Им самим сначала показалось не слишком значительным то, к чему они вдруг пришли. «Взгляд, слегка отличный от прежней точки зрения… в некоторых отношениях предпочтителен», — так написали они в последней главке второй статьи. Но это «слегка» вело к глубоким последствиям.
Он решили: а что, если отбросить предположение, будто новый атом сперва рождается в недрах старого и лишь потом начинает постепенно излучать энергию? Есть иная возможность: излучение сопутствует трансмутации! Испускание луча — сигнал о совершившемся акте превращения атома. Это одновременные события. И потому-то радиоактивное излучение состоит из всплесков радиации. Каждый всплеск — знак того, что один из атомов претерпел превращение.
Многое, казавшееся дотоле непонятным или случайным, получило закономерное объяснение. И прежде всего экспонента затухания радиоактивности.
Вот образец, скажем, тория-X. Это скопление одинаковых атомов. Внутри каждого действуют одни и те же причины, вызывающие в конце концов его превращение в атом эманации. И каждый атом переживает свою судьбу совершенно независимо от других, иначе температура, давление и прочие внешние условия влияли бы на интенсивность излучения. Но если каждый атом претерпевает превращение сам по себе, то для этого процесса решительно неважно, сколько всего атомов участвует в игре. Важна только вероятность превращения. Опыт показывает: за четыре дня радиация тория-X убывает наполовину. Что это значит? Только одно: свойства атомов тория-X таковы, что на протяжении этого времени у каждого второго из них появляется шанс пережить перестройку — «дозреть до трансмутации». Было, допустим, 200 миллиардов атомов. За четыре дня 100 миллиардов претерпят превращение. За следующие четыре дня каждый второй из оставшейся половины, в свой черед, переживет трансмутацию: излучение затухнет еще наполовину… Словом, убывающая геометрическая прогрессия — 200, 100, 50, 25 миллиардов — тут возникает естественно. Каков бы ни был еще неизвестный механизм превращения атомов, статистический закон экспоненты появляется тут по необходимости, сам собой. А почему торию-X требуется четыре дня на то, на что эманации достаточно одной минуты, это уже другой вопрос. Когда-нибудь физика на него ответит. Но не раньше, чем проникнет в самые глубины атомов…

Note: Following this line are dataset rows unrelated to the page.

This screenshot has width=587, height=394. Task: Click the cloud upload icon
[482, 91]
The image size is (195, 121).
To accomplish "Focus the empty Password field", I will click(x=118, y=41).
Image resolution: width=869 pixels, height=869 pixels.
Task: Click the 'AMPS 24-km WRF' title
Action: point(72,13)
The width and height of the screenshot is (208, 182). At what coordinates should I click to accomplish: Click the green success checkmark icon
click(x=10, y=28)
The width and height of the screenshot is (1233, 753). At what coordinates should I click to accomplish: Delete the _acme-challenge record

Научные сочинения, как и литературные, обладают порой подтекстом. И когда это случается, из-за глухой стены безлично объективных выкладок и выводов неожиданно доносится человеческий голос самого исследователя. И становится «слышно» его умонастроение. Вот как заканчивалась еще в первом варианте историческая работа Резерфорда и Содди:
…Кажется, нет ничего безрассудного в надежде, что радиоактивность доставит средства получения информации о процессах, совершающихся внутри химического атома.

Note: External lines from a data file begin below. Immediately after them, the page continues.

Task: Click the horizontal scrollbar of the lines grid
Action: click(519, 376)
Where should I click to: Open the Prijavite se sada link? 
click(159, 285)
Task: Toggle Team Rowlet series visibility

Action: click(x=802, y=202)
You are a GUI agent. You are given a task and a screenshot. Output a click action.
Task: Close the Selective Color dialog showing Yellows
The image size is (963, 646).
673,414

Эту фразу, со всей ее не до конца подавленной эмоциональностью, они сохранили и в рукописи для «Philosophical magazine». Материал новых умозаключений стократно усилил ее звучание: теперь можно было выкинуть «кажется», настолько очевидно стало, что нет ничего безрассудного в высказанной надежде.
15
Так произошло открытие естественного превращения элементов.

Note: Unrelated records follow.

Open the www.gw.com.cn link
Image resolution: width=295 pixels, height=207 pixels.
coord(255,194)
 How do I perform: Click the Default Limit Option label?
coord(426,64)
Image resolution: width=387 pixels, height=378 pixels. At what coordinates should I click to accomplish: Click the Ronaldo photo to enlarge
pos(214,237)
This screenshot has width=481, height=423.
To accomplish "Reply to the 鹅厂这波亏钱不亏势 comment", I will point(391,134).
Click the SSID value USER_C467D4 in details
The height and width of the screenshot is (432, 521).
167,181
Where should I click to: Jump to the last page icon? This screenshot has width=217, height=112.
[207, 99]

Так возникла теория радиоактивного распада. Так пришел конец старой атомистике.
Подходит к концу и рассказ о великолепном сотрудничестве Резерфорда и Содди. Но окончание этого рассказа будет, к сожалению, не таким вдохновляющим, как начало. (Впрочем, разве не было и вначале малоприметных, но явственно темных черточек, предвещавших впоследствии дурную погоду?)
Для хроникальной полноты картины осталось досказать немногое.
Совместное научное наследие Резерфорда и Содди не исчерпывается двумя вариантами двух статей о радиоактивных каверзах тория и той маленькой заметкой, что ускользнула от внимания Пьера Кюри. За их двойною подписью появились еще четыре работы. Они не содержали новых великих открытий. Но довольно и того, что в них на расширенном материале подтверждалась «теория дезинтеграции материи». Все тот же «Philosophical magazine» без промедлений опубликовал и эти четыре работы. Две — в апреле, две — в мае 1903 года.
А Резерфорда и Содди в это время уже разделял океан.
В феврале оксфордец навсегда простился с Монреалем. Он отправился в Штаты, и оттуда — в Англию. Он увозил с собою лучшие воспоминания о Мак-Гилле. Ему шел двадцать шестой год, и окружающие уже не принимали его за юнца. К полученной в Канаде научной степени магистра искусств он зачем-то по-прежнему прибавлял свое гордое — «Оксоун». И хотя не сбылась его честолюбивая мечта о профессуре, жаловаться ему было не на что. Свершилось нечто несравненно большее: он возвратился в Англию знаменитостью.